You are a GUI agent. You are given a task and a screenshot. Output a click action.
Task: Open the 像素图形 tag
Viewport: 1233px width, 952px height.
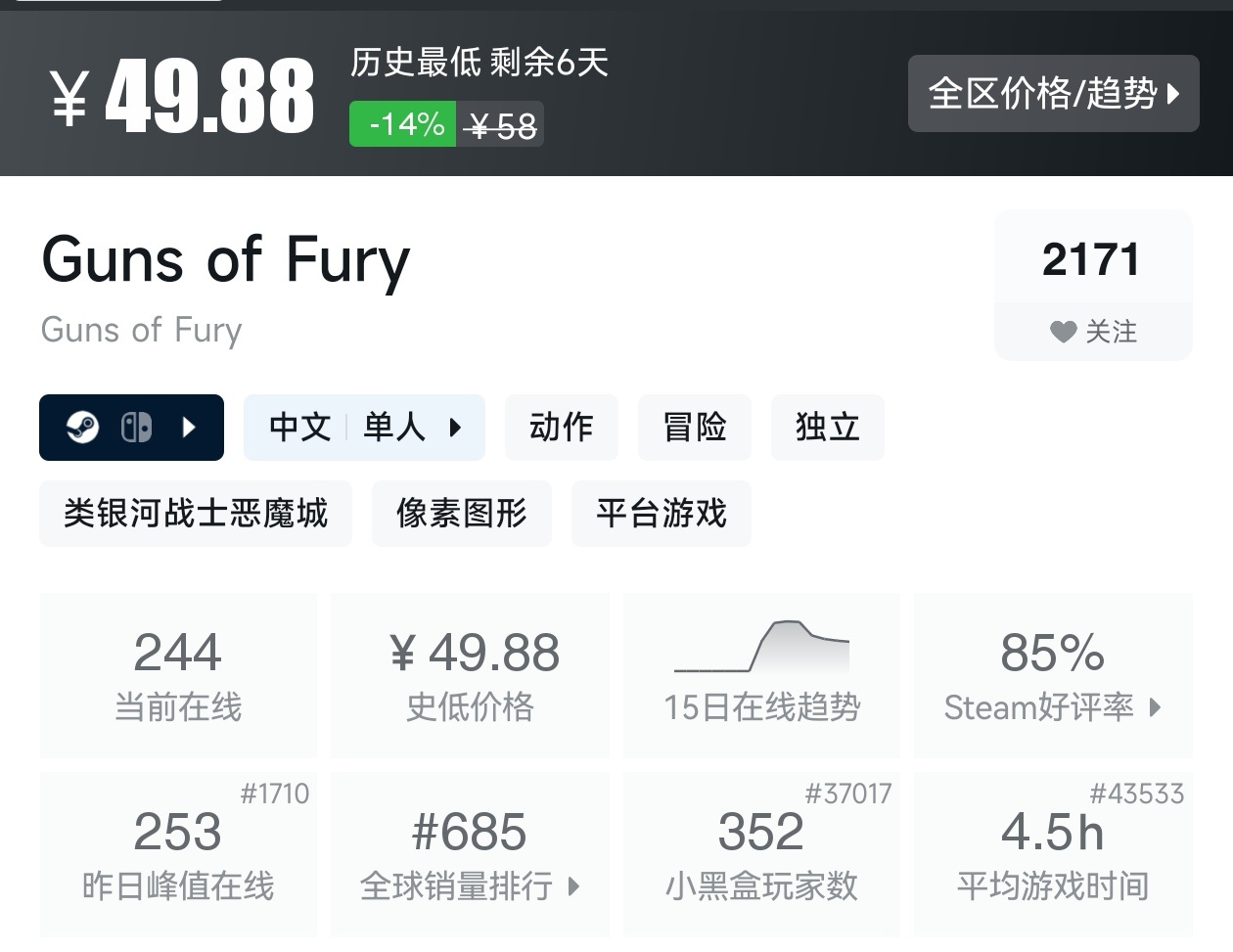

------

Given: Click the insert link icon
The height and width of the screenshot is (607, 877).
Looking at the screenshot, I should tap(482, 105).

------

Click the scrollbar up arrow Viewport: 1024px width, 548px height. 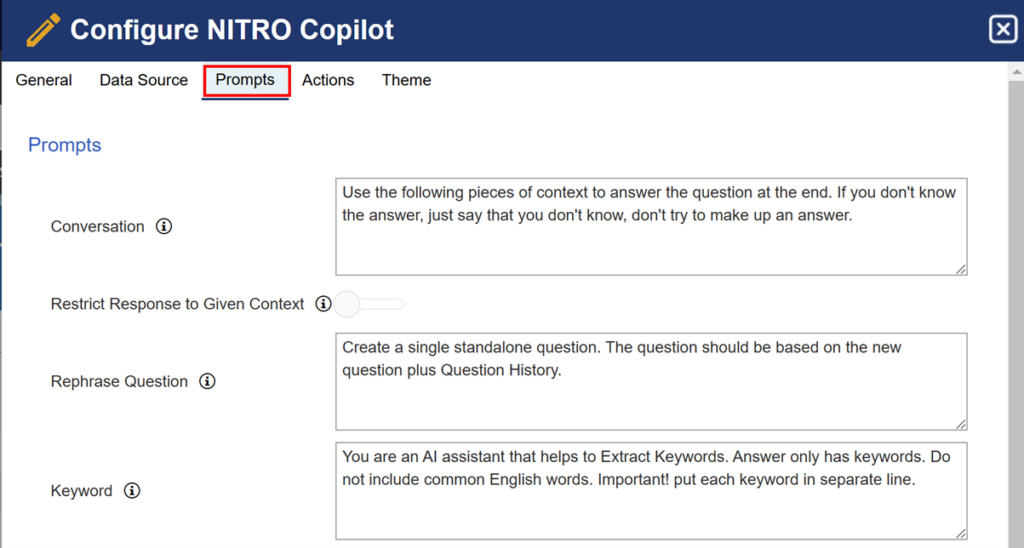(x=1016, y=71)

------

**TASK BRIEF:**
Out of the data above, set down the lines from the one with "Task: Open the 像素图形 tag" to the one with "Viewport: 1233px width, 952px height.", both included, exactly as written and with no additions.

**ANSWER SECTION:**
Task: Open the 像素图形 tag
Viewport: 1233px width, 952px height.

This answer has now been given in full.